- Task requirements -
Your job is to report every line of the entries that has "computer".

- Input data -
▬▬▬▬▬▬
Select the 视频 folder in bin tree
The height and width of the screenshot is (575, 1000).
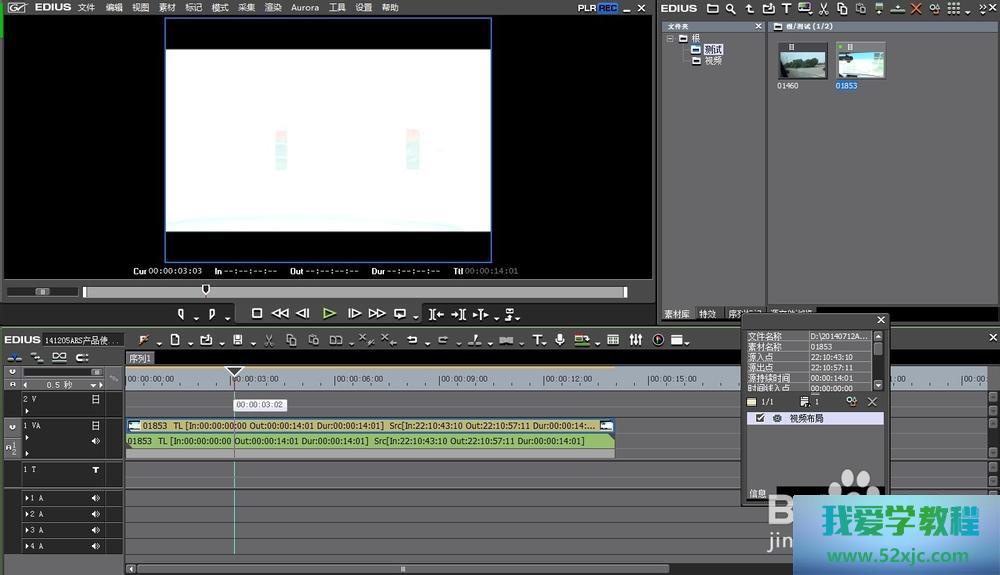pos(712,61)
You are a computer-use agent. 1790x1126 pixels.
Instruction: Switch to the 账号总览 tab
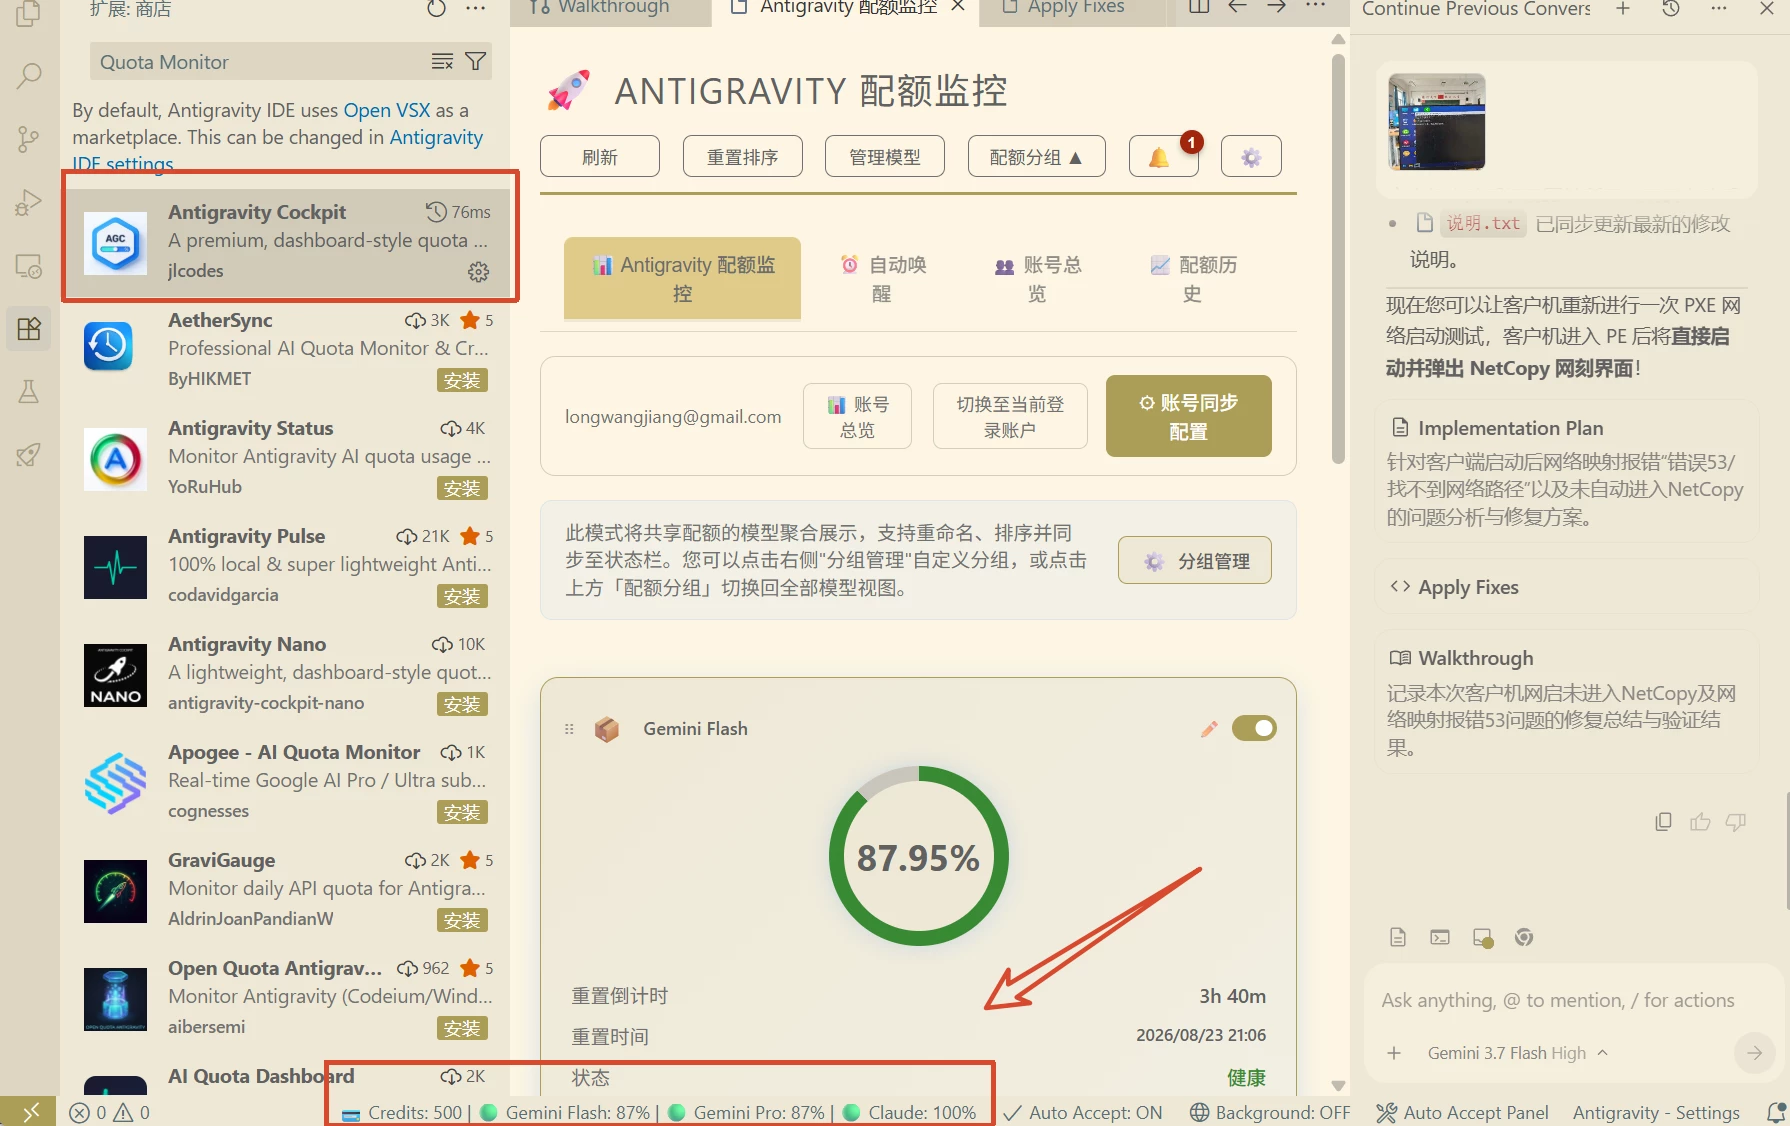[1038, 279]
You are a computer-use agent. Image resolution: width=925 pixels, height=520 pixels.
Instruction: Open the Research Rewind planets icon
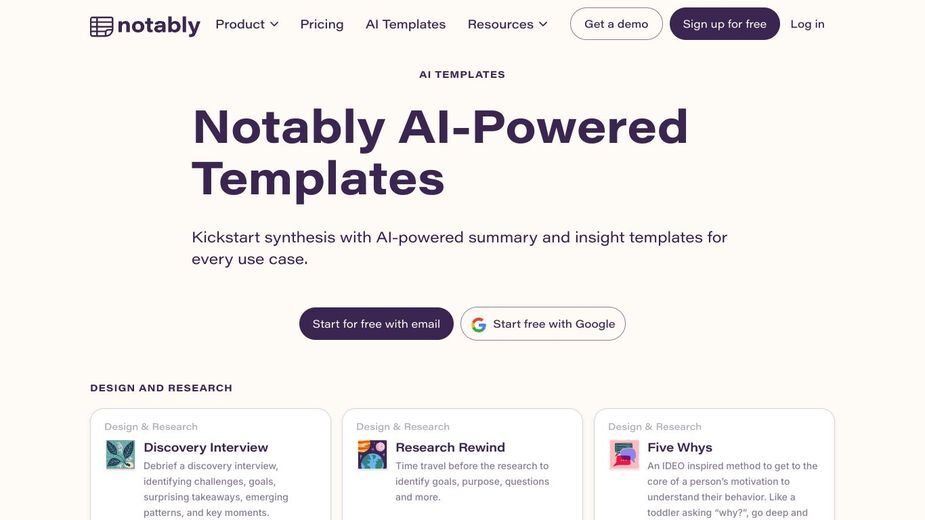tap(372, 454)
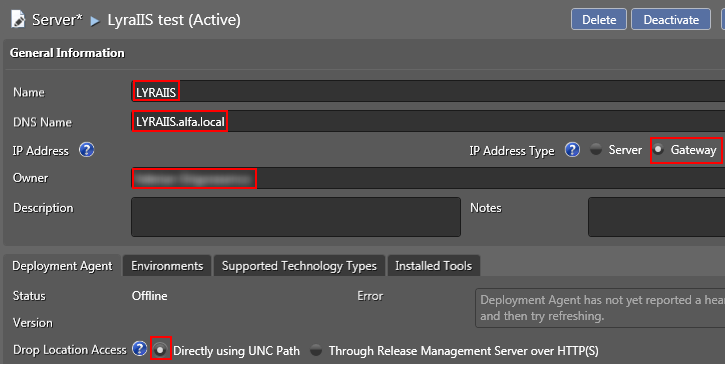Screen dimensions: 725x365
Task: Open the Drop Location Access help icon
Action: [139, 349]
▬▬▬▬▬▬
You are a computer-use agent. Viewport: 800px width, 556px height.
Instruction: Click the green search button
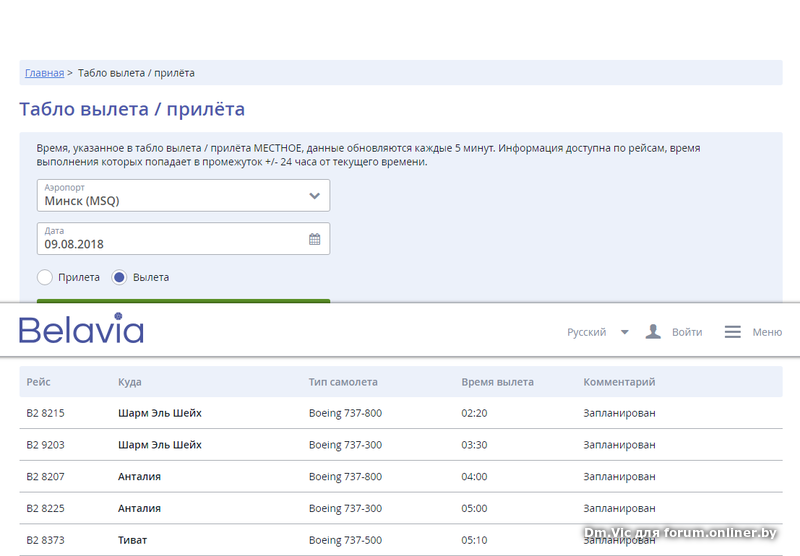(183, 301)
▬▬▬▬▬▬
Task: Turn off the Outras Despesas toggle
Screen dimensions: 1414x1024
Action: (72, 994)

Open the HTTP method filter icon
▬▬▬▬▬▬
- Completed task -
You are a computer-use agent. 1790x1126 pixels.
You are a computer-use agent. Image resolution: width=925 pixels, height=520 pixels.
You are a computer-use agent. Viewport: 800px width, 556px height.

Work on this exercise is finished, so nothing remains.